Page extract:
----

Mexico to Stop IPv4 Address Assignments Starting 2011

Fred Baker fred at cisco.com
Thu Jun 28 06:53:24 CEST 2007


I'm; of the opinion that an IPv6 turn-up is clueful and wise.

I am of the opinion that IPv4 will be with us for quite a while, and  
the widely-proposed IPv4 turn-down makes no business sense.

You heard it here first :-)

On Jun 27, 2007, at 7:24 PM, virendra rode // wrote:

> -----BEGIN PGP SIGNED MESSAGE-----
> Hash: SHA1
>
> Fred Baker wrote:
>> That's actually not quite what it says. It says that after 2011  
>> there is
>> reason to believe that it will not be able to, and therefore
>> *recommends* that Mexican networks complete a turn-up of IPv6 packet
>> networks by then so that new allocations in or after 2011 can be all
>> IPv6 allocations. It doesn't address the existing IPv4 Internet,  
>> which
>> one would expect to continue to operate.
> - --------------------------
> I agree.

----

(Records from a collection)
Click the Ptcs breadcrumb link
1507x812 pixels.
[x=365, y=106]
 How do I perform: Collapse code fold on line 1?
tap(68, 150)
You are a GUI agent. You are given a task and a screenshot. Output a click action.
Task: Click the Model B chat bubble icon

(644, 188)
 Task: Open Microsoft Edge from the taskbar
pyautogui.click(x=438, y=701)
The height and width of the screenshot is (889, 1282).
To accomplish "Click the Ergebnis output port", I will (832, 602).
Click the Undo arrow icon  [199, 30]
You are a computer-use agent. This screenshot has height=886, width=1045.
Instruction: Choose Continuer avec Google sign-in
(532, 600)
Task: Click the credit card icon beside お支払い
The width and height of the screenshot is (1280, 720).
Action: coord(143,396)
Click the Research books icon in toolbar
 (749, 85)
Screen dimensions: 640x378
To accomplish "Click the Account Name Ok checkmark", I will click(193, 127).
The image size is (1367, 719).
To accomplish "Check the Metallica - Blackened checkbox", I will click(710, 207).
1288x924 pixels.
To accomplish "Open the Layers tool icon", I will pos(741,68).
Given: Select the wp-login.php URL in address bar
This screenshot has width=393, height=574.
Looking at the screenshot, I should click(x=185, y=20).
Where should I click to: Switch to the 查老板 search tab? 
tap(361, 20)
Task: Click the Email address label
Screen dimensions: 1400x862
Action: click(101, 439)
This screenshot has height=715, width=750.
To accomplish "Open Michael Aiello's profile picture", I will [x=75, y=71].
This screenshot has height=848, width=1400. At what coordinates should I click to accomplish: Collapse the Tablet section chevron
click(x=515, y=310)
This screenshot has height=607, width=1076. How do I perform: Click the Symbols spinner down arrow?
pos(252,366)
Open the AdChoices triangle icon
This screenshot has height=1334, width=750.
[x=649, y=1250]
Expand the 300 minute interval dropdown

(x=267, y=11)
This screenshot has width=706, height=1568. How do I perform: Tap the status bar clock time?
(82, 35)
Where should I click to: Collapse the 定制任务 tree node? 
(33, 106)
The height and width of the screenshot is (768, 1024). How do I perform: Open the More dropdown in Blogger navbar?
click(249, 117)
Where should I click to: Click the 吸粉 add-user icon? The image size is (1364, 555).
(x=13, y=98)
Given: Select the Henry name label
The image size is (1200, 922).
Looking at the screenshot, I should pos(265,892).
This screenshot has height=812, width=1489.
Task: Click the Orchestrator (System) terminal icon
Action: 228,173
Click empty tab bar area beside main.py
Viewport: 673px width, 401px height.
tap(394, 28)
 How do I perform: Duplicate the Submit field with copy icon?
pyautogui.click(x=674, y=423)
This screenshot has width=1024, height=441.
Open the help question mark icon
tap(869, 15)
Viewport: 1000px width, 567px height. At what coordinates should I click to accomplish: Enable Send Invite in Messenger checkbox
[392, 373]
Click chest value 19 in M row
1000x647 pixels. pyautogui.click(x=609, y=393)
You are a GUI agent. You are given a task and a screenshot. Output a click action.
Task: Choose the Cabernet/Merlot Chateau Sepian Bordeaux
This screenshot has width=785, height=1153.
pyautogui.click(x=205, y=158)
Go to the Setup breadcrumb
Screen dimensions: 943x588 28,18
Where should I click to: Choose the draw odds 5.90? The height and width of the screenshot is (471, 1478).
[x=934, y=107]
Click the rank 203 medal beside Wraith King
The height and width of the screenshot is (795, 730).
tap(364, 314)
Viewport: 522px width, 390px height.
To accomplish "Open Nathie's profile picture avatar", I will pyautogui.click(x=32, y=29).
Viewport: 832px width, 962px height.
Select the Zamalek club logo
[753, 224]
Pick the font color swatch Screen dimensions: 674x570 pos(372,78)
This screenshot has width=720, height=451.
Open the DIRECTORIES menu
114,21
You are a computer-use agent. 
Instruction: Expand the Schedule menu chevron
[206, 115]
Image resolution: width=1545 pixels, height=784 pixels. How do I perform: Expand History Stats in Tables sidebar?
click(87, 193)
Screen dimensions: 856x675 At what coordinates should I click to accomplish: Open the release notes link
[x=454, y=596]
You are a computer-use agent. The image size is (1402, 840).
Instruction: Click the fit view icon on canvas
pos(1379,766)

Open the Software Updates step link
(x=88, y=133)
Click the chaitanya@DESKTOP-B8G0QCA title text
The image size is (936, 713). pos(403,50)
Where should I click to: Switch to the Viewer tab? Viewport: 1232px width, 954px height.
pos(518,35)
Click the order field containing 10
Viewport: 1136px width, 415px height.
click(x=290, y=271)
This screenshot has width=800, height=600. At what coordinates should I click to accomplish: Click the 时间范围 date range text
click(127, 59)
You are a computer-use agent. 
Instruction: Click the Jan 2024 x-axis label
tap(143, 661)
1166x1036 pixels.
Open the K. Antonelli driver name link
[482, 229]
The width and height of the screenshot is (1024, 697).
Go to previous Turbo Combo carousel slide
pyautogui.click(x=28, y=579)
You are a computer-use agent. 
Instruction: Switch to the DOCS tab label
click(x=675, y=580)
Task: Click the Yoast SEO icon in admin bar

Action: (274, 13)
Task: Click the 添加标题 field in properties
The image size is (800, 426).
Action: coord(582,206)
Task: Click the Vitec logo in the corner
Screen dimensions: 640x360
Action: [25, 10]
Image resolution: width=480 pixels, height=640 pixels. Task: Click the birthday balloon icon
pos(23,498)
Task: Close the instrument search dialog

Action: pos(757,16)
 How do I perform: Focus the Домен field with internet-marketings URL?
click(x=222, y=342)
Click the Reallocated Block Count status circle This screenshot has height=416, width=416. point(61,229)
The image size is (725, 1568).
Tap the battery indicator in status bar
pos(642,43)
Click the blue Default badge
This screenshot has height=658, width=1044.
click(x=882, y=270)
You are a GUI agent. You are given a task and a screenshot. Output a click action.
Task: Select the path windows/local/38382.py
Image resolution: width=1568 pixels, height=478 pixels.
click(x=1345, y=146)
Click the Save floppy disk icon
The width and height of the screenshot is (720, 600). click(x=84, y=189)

----

What you have to do:
Can you write out, word for word, the part of the mailing-list post on Mexico's IPv4 assignments that opens with the words containing "Mexico to Stop" and closes with "clueful and wise."?

In response:
Mexico to Stop IPv4 Address Assignments Starting 2011

Fred Baker fred at cisco.com
Thu Jun 28 06:53:24 CEST 2007


I'm; of the opinion that an IPv6 turn-up is clueful and wise.